According to latest reports, a slowdown in the housing market and a weakness in the construction industry only worsened amid higher costs. In your point of view, should we expect a further decrease in the UK economy? Why?
© Viraj Patel
Our base case scenario is that we are expecting a slowdown in the UK economy in 2017. If we ask what has been propping the UK economy up since Brexit, the answer would be the consumer spending story; we have seen consumption being fairly resilient since Brexit. On the other hand, we have seen investment taper a little bit less, therefore, what has been driving the UK economy is really consumer spending.
Though, at this point, the outlook looks pretty bleak, especially if we take into account the fact that we have got a squeeze in household consumer incomes, coming from higher fuel prices, higher inflation, and a lack of wage inflation. Real incomes are being squeezed, which in theory leads to weaker consumer spending power. Thus, the channel which has been propping up the UK growth is likely to weaken a little bit going into 2017.

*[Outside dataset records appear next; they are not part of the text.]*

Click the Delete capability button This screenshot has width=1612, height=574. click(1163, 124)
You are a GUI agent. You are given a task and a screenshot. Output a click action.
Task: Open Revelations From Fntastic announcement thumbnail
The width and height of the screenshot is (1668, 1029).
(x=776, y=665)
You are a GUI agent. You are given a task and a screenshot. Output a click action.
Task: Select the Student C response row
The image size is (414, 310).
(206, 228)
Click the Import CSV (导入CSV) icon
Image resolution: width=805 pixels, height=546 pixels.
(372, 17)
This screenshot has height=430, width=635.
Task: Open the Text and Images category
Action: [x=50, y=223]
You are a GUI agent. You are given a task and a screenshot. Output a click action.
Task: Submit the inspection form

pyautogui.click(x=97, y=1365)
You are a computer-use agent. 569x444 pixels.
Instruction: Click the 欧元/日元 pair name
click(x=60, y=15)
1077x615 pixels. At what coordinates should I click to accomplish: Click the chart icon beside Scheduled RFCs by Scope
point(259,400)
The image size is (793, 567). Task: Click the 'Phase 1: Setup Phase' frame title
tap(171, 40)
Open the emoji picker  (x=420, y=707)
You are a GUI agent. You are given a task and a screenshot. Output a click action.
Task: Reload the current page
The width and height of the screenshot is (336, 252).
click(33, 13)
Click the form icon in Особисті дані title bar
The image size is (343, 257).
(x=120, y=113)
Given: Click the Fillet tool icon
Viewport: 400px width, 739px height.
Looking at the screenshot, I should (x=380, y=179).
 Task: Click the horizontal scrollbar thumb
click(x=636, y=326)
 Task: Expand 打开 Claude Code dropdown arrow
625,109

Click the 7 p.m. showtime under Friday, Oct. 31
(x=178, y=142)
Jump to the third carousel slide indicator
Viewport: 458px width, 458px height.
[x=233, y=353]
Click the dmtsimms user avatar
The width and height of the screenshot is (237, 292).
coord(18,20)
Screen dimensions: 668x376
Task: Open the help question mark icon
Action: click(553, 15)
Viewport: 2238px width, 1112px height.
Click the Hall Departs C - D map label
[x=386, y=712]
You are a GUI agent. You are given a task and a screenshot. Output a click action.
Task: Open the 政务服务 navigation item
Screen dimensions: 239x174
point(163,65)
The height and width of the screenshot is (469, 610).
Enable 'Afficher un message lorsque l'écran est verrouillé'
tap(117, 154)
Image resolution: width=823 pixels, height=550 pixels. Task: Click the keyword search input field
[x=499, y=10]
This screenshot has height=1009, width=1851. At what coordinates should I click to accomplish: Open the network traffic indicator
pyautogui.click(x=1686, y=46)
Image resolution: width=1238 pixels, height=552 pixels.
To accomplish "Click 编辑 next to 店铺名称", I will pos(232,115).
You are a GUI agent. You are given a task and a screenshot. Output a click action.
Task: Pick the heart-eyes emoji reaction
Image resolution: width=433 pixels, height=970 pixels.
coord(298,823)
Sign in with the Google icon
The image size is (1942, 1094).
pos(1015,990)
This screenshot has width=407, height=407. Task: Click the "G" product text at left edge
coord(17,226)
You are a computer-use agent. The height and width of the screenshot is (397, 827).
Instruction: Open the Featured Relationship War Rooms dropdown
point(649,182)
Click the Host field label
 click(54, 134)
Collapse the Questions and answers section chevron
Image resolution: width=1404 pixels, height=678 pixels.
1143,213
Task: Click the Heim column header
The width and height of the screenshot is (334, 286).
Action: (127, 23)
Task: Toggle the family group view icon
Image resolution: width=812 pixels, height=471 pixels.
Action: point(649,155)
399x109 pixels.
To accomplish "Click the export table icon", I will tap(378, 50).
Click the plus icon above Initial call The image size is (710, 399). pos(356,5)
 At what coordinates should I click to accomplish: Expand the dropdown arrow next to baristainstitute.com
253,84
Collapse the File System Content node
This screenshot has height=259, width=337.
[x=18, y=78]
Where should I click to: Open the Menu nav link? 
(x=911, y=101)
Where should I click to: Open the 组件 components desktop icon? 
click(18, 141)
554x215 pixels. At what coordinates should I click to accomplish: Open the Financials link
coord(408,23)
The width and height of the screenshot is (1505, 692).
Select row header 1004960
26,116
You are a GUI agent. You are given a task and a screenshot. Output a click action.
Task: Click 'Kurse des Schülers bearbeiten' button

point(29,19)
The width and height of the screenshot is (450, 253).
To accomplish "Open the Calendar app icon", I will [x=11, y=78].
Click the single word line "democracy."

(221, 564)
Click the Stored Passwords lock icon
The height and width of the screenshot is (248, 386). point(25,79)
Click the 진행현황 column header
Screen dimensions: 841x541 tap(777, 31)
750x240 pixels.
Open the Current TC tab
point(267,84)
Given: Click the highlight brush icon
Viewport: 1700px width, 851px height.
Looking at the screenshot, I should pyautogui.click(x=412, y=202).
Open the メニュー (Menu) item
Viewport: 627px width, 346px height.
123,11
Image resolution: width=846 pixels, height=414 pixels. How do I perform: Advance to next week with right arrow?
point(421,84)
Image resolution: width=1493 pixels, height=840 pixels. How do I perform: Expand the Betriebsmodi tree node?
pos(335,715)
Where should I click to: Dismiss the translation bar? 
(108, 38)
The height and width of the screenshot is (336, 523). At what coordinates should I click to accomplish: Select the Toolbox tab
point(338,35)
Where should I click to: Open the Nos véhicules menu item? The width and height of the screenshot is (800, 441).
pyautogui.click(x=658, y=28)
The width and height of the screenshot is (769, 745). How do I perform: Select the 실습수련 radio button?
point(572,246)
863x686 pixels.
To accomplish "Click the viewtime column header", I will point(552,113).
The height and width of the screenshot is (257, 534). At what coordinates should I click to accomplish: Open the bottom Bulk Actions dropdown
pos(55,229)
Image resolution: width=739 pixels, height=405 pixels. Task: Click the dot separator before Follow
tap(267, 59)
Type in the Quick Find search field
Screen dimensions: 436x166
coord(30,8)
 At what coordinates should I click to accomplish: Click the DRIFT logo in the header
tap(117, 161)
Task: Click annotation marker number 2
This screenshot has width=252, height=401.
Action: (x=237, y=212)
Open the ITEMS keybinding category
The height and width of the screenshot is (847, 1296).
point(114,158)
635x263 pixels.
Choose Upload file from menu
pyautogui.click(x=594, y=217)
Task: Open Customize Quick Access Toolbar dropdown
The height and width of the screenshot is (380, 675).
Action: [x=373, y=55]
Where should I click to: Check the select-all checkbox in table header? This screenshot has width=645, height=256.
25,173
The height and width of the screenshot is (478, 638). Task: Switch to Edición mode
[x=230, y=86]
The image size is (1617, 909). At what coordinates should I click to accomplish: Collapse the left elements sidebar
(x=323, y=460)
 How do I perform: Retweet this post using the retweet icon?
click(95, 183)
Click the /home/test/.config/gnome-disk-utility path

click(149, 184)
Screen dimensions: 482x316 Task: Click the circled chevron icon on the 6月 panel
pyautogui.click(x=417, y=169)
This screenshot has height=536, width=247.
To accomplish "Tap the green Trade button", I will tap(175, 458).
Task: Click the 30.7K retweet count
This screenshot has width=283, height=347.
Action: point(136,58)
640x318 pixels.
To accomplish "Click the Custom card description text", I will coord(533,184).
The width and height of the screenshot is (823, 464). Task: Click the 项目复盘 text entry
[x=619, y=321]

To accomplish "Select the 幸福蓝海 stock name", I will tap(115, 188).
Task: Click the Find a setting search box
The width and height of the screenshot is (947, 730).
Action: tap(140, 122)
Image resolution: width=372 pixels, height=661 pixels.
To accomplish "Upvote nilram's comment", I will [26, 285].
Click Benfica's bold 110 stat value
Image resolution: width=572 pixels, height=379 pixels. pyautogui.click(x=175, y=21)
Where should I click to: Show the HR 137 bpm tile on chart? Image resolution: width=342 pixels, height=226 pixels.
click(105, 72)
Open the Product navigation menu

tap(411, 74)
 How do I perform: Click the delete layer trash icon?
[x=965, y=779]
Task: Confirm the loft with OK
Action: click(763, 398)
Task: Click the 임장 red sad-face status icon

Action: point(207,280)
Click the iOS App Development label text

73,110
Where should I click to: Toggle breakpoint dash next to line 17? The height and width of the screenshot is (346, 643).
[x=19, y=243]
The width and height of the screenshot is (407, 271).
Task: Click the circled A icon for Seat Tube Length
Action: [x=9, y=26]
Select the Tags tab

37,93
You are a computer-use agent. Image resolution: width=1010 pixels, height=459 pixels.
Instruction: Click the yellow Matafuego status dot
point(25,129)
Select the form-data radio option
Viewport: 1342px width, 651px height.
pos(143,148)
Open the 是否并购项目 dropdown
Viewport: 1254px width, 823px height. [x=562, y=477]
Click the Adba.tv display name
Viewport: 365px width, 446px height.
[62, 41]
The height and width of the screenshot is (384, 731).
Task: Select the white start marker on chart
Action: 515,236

One of the main drivers of the British economy was consumer spending, though consumers are now under pressure from higher inflation with much weaker purchasing power. In your opinion, will they manage to provide sufficient economic growth? Why?
I think we have the same story here. Unless we see wage growth picking up massively, which is not our economists' base case scenario, we are unlikely to see that story manifesto. In fact, we have got little source of growth. Take net exports: at this point we are really not expecting Sterling depreciations to have a massive impact on net exports. In fact, the export story as well as the investment story would take an excuse from what happens during Brexit and what the Brexit deal with the EU will look like.
Most traders said negotiations over Brexit remained the major driver for the Sterling. Are you of the same opinion or not? Why?
I do share this point of view. In the short term, we always look at the Bank of England curve to see what is priced in for policy expectations; whether the curve is too low or too high, it can give you short-term directions for the Sterling. Now that we look at the curve, it seems to be pretty flat and pretty accurately pricing in a stable BoE policy path. The major driver for the Sterling over the twelve-month horizon will be the outcome of the Brexit deal. We are splitting the negotiations into two parts. In the short term, we are probably going to see higher uncertainty, a lack of clarity and any key questions being answered on trade and the financial services sector. All of the above prolongs the risk of getting investment uncertainty spilling over to permanent loss of investment, which is Sterling-negative. Currently, we are expecting the Pound to stay lower for longer in the near term, even if we do not think it has freely done its pre- and post-Brexit adjustments. That could potentially mean that the Sterling might fall to the cyclical base of 1.15-1.20 against the US Dollar. After that, it would be a function of how much the Pound can rebound, which would be purely a function of long-term deal agreed between the UK and the EU.
What are your forecasts for GBP/USD and EUR/GBP?
In EUR/GBP, we are expecting the similar story. We think that the pair can probably do one final move higher towards the 0.88-0.90 level, but that will largely depend on hurdles related to the elections in different European countries and market shifts that may potentially occur if the ECB puts an end to its quantitative easing programme.